This is not a judicial system. Nevertheless, this House must bear in mind the fact that it was first brought into being to replace cumbersome procedures which were present prior to 1915. Replacing the cumbersome procedures, it still did not replace the principles of a natural justice which are the basis of all adjudication. It is my contention that the principle of natural justice is not present in a system that has been put in place by this government and is currently being administered by the Workmen’s Compensation Board in this province. I think that is obvious when one sees that it entails a wait of some 34 weeks before the workman can finally have his appeal dealt with.

The remedy? I seriously suggest that the Minister of Labour and the government of the province consider scrapping the three level appeal system currently in operation and replace it with essentially a one level appeal system, with an ultimate appeal to the corporate board on matters of policy or where the decision of the commissioners is a split decision. Essentially, what I am saying is that all steps between the review committee and the board should be done away with and that the board should be enlarged to the extent that the flow of files can be adequately handled, that all matters should be heard in their final form by tribunals of three, that the members of such tribunals should be responsible for reading their own files and writing their own decisions. The members of such tribunals of three shall be commissioners within the meaning of the Workmen’s Compensation Act, so that the decisions rendered by them shall be final decisions within the meaning of the statute.


I think there have to be other changes as well with respect to how commissioners are dealt with under the proposed system I suggest. I think it’s important that these people should be given security of tenure because they have to be experts. They must learn how to study and read a compensation file. They must know where, in the administrative sections of the board, to go for answers they need when there is not sufficient material in those files. These people have to subscribe fully to the basic philosophy that the board is not an adversary system and their ultimate judgements have to be guided by the full rules of natural justice as understood and practised in the common law courts of the British Commonwealth.

For that reason I suggest that these commissioners have to be given security and protection on a long-term basis. Essentially, these commissioners would be appeal experts operating in a one-level appeal system which in my view would speed up the entire appeal process tremendously and at the same time wouldn’t sacrifice any advantages of the three-level system which currently operates.

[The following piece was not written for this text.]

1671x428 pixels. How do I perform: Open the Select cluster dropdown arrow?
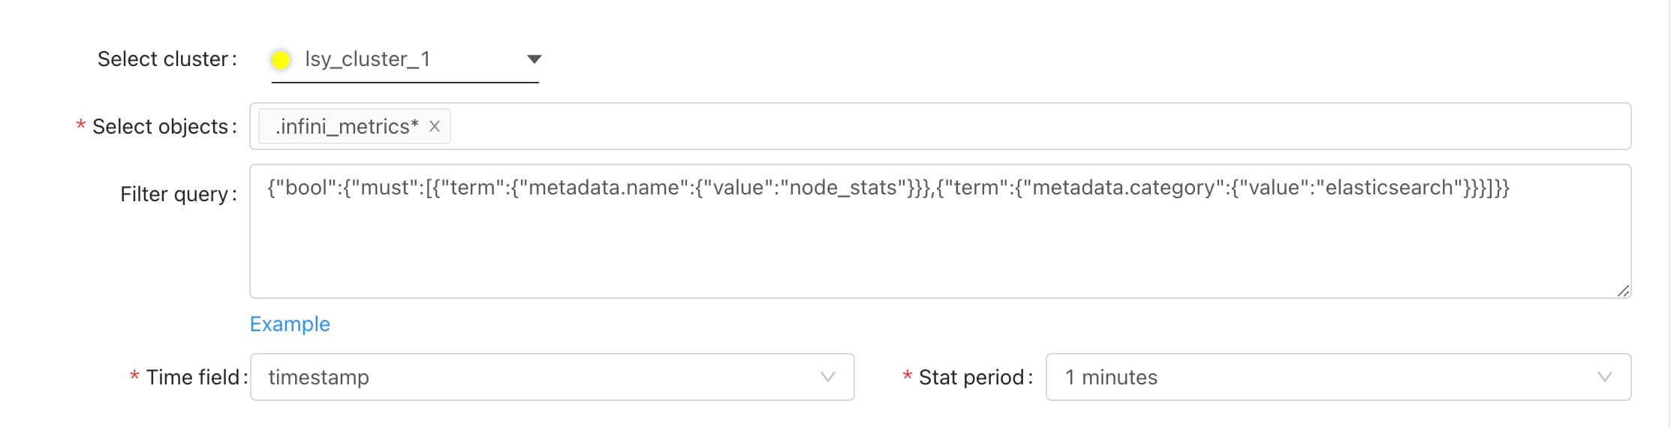(534, 59)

I hope the minister will study this proposal and that some effective alterations will be made to the appeal system at the board. I’m sure the minister would agree with me that an 84-week wait is not good enough in the operation of the board in dealing with injured workmen across this province.

I have one final matter I want to deal with and that’s the matter of Essex Packers and the fact that the government has entered into an agreement with the Dejonge Group to operate the Guelph facility. I want to refer first of all to the statement given by the Minister of Correctional Services (Mr. J. R. Smith) in the House on March 18, in which he said: “The advantages of allowing production to continue in this way are many.” He outlined the fashion in which it was going to be done.

First, the unsecured creditors will receive some payment. I suggest that could have been achieved by other means, which I will suggest later.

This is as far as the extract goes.